# Given exercise:
Copy out all the records below, replacing "perform" with "carry out" and leaving everything else unchanged. Leave the pictures out.

# Data excerpts:
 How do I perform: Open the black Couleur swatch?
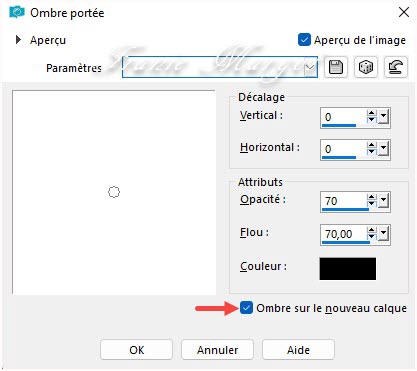coord(348,268)
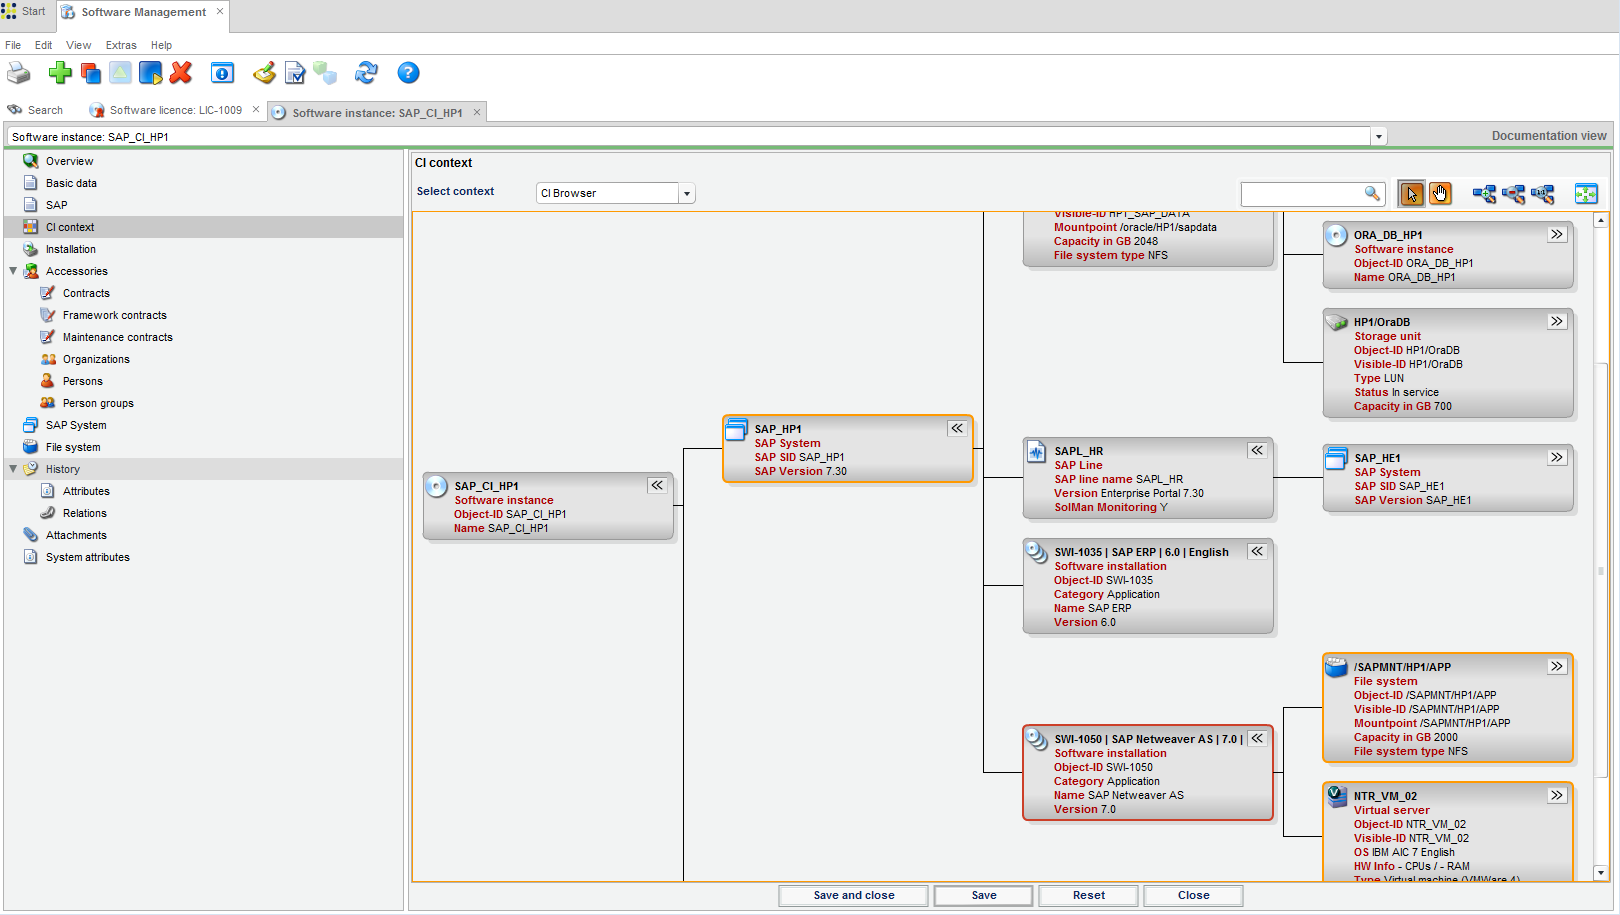Collapse the SAP_HP1 node
Viewport: 1620px width, 915px height.
[x=957, y=428]
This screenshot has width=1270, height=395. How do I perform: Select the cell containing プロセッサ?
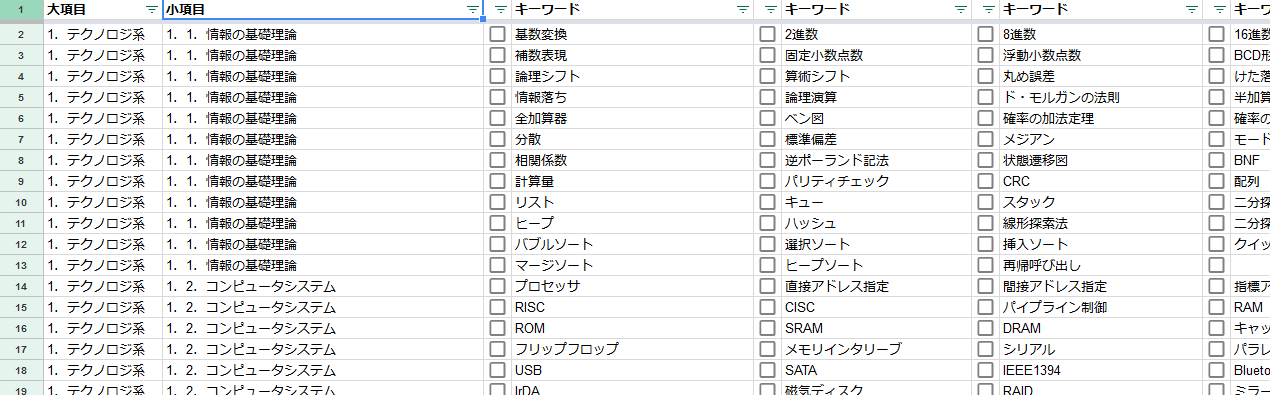(x=632, y=286)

# Exercise response:
 How do I carry out: Open the black Couleur swatch?
coord(348,268)
Collapse the SAP_HP1 node
Viewport: 1620px width, 915px height.
[x=957, y=428]
This screenshot has width=1270, height=395. How do I carry out: Select the cell containing プロセッサ?
(x=632, y=286)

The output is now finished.